Abstract
Background:
Despite the complexity of SYNTAX score (SS), guidelines recommend this tool to help choosing between coronary artery bypass grafting (CABG) and percutaneous coronary intervention (PCI) in patients with left main of three-vessel coronary artery disease. The aim of this study was to compare the inter-observer variation in SS performed by clinical cardiologists (CC), interventional cardiologists (IC), and cardiac surgeons (CS).
Methods:
Seven coronary angiographies from patients with left main and/or three-vessel disease chosen by a heart team were analyzed by 10 CC, 10 IC and 10 CS. SS was calculated via SYNTAX website.
Results:
Kappa concordance was very low between CC and CS (k = 0.176), moderate between CS and IC (k = 0.563), and moderate between CC and IC (0.553). There was a statistically significant difference between CC, who classified more cases as low complexity (70%), and CS, who classified more cases as moderate complexity (80%) (p = 0.041).
Conclusion:
Concordance between SS analyzed by CC, CS and IC is low. The usefulness of SS in decision-making of revascularization strategy is undeniable and evidence supports its use.
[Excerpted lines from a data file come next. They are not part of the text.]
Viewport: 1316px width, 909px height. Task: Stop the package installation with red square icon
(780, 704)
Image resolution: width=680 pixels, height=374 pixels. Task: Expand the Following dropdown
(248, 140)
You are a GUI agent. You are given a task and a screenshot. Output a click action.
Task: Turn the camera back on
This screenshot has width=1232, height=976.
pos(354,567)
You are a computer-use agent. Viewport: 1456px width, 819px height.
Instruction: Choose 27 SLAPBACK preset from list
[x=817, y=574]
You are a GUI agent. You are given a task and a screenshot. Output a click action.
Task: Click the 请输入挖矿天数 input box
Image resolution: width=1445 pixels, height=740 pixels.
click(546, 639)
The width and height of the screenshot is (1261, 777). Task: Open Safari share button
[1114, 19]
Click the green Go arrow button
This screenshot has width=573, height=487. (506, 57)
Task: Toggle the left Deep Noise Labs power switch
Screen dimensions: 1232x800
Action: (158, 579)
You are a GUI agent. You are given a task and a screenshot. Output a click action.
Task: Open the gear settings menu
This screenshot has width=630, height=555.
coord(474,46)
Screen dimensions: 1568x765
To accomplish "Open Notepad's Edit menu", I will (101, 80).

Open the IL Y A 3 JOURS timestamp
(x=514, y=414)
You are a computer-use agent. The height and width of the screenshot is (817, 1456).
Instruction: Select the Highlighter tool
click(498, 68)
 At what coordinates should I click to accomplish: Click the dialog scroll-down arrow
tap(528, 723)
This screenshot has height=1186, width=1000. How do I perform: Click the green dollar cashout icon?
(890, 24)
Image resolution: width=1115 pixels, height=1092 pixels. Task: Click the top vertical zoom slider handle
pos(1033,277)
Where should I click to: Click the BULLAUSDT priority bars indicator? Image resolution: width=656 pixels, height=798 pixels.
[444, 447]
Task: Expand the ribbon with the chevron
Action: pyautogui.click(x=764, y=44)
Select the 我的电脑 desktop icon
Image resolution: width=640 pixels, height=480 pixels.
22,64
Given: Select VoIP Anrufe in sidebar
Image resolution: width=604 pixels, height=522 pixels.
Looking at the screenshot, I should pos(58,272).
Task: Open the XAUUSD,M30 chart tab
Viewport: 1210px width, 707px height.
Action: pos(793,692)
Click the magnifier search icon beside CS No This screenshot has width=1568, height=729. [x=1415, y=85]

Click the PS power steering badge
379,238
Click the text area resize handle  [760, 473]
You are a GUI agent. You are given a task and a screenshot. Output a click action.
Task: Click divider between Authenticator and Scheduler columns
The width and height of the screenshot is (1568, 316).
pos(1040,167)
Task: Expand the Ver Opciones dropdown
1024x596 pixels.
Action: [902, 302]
However, this study highlights the importance of well-trained professionals on calculating the SS. It could avoid misclassification of borderline cases.
Keywords
Introduction
Studies comparing coronary artery disease treatment with coronary artery bypass grafting (CABG) and percutaneous coronary intervention (PCI) showed superiority of CABG mainly in prevention of further interventions,1,2 especially in patients with anatomically complex lesions. With the continuous development of new techniques and devices used in PCI, it became necessary to compare CABG and PCI in patients with more severe disease. The SYNTAX study compared the two treatment methods in patients with left main or three-vessel disease. 3 A score created to grade the anatomical complexity of coronary lesions showed that patients with less severe disease could be treated with both CABG and PCI, with similar results.
The 2014 European Society of Cardiology/European Association for Cardio-Thoracic Surgery (ESC/EACTS) guidelines for myocardial revascularization included for the first time the SYNTAX score (SS) to help choose the intervention method. 4 Despite its unquestionable usefulness,5–7 there may be some degree of variability among different physicians in the interpretation of angiographies, due to the presence of some subjectivity in scoring. Interpretations can differ between more or less conservative professionals, more or less experienced professionals, and even by the same professionals at different times.8,9 The aim of this study was to compare the inter-observer variation in SS calculation performed by clinical cardiologists (CC), interventional cardiologists (IC), and cardiac surgeons (CS).
Methods
We conducted a cross-sectional study among CS, CC, and IC. All were recognized specialists in their medical societies, and all worked in tertiary care/teaching hospitals in southern Brazil. In all, 94 specialists were invited to participate either personally or by email, and 30 completed the study.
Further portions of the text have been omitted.